### GOAL:
Convert the rows below into a numbered list, dropping any blank lines, starting at the line that contains "the Ace button" and ending after the line that contains "(x=492, y=89)".

**********

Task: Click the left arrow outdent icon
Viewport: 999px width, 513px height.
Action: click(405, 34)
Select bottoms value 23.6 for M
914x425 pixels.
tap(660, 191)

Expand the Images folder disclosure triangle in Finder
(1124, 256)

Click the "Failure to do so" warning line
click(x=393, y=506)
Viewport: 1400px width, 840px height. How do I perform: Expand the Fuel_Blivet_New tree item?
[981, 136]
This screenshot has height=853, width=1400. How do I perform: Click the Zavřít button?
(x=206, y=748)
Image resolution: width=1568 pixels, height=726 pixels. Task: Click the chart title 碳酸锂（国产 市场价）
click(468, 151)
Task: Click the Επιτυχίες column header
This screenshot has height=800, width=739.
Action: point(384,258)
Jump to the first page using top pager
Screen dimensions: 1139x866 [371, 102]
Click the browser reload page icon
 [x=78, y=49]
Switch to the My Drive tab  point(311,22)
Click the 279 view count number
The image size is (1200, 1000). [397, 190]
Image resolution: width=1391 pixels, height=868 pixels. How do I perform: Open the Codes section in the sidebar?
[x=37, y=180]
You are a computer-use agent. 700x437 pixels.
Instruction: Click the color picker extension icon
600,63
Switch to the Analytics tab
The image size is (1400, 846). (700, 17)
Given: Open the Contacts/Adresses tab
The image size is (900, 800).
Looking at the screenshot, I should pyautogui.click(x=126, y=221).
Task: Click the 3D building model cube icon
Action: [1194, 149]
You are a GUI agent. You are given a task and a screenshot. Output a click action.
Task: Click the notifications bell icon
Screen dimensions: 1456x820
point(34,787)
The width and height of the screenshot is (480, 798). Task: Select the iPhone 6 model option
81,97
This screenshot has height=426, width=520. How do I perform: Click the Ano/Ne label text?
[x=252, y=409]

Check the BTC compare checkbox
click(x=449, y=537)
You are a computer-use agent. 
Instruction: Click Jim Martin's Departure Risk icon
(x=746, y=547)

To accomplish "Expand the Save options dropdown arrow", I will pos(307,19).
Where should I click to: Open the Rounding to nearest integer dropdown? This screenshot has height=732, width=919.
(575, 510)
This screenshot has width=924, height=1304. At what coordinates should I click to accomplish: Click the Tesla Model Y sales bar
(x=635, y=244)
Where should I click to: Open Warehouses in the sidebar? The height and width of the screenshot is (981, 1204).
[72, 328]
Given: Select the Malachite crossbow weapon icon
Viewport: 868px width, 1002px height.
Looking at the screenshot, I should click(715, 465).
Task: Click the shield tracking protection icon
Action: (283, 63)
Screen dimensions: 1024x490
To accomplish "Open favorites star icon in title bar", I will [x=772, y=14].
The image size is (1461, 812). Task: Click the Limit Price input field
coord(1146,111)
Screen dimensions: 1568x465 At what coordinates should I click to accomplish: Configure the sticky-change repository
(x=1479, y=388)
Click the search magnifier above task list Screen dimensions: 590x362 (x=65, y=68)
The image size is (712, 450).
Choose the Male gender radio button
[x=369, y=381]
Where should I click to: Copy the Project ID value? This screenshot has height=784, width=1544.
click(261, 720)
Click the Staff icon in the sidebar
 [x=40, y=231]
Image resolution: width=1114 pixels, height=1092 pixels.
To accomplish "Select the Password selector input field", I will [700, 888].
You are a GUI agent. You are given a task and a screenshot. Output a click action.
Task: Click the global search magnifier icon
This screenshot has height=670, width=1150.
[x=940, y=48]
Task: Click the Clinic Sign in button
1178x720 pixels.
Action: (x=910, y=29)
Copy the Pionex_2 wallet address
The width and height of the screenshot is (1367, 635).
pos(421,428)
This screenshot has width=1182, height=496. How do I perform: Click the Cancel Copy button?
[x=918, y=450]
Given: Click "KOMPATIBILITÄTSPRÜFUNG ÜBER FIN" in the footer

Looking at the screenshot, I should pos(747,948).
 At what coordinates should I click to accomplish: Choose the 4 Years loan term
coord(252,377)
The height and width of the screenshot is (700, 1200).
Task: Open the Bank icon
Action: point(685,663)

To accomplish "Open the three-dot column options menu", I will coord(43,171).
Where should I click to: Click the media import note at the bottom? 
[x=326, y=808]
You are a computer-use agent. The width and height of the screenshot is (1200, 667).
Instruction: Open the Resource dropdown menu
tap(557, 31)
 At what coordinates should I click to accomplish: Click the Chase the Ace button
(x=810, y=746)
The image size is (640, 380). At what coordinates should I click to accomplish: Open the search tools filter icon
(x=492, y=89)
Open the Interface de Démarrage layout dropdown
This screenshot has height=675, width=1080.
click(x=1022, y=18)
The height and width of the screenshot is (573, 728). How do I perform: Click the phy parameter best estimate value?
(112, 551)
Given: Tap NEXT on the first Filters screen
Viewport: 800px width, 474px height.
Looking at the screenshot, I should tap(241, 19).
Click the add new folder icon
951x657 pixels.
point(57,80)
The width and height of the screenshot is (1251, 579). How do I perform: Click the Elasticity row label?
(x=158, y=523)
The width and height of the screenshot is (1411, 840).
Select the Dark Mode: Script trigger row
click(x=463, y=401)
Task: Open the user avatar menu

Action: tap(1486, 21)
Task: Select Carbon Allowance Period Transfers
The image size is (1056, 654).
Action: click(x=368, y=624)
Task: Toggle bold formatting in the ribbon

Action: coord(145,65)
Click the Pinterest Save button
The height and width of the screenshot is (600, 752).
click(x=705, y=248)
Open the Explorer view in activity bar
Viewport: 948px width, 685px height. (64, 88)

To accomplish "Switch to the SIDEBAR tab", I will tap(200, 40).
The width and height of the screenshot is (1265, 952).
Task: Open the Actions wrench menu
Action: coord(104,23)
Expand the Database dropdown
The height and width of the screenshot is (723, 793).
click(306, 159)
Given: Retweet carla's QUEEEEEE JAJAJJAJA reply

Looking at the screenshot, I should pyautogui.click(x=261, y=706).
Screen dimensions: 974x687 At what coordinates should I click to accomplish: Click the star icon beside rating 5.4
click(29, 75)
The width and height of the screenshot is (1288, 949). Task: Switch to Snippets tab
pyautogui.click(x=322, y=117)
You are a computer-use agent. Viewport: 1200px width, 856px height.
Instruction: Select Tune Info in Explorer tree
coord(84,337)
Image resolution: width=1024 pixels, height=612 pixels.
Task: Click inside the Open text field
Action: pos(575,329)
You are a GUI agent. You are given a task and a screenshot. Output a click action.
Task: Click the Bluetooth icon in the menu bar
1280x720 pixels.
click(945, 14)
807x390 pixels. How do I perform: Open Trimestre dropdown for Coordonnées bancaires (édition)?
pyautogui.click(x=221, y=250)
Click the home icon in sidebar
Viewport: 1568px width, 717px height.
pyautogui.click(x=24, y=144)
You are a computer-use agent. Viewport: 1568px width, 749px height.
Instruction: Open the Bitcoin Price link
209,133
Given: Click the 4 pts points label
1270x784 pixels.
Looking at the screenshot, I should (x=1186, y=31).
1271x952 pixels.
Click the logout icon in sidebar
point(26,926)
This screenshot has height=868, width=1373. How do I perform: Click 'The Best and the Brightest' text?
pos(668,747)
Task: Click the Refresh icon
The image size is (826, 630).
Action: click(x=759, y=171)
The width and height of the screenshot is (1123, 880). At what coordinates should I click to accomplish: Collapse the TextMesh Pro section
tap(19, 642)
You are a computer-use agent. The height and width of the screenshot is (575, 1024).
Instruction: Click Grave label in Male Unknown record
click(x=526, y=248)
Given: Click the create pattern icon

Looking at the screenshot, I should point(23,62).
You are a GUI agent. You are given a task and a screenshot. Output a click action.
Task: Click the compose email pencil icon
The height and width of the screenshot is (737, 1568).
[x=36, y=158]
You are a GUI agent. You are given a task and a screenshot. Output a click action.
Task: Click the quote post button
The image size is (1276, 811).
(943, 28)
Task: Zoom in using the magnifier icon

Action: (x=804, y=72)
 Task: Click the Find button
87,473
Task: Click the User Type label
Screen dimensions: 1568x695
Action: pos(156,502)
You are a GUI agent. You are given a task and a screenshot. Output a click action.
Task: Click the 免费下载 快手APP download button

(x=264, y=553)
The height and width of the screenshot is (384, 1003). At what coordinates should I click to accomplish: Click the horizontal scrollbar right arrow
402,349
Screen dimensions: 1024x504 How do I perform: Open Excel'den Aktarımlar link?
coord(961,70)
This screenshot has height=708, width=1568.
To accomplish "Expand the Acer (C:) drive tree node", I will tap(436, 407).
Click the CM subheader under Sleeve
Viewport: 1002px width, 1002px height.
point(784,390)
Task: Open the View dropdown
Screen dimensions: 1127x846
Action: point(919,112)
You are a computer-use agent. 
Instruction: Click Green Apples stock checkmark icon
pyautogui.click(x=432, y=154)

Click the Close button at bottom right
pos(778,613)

**********

### IN RESPONSE:
1.  At what coordinates should I click to accomplish: Click the Chase the Ace button
2. (x=810, y=746)
3. The image size is (640, 380). At what coordinates should I click to accomplish: Open the search tools filter icon
4. (x=492, y=89)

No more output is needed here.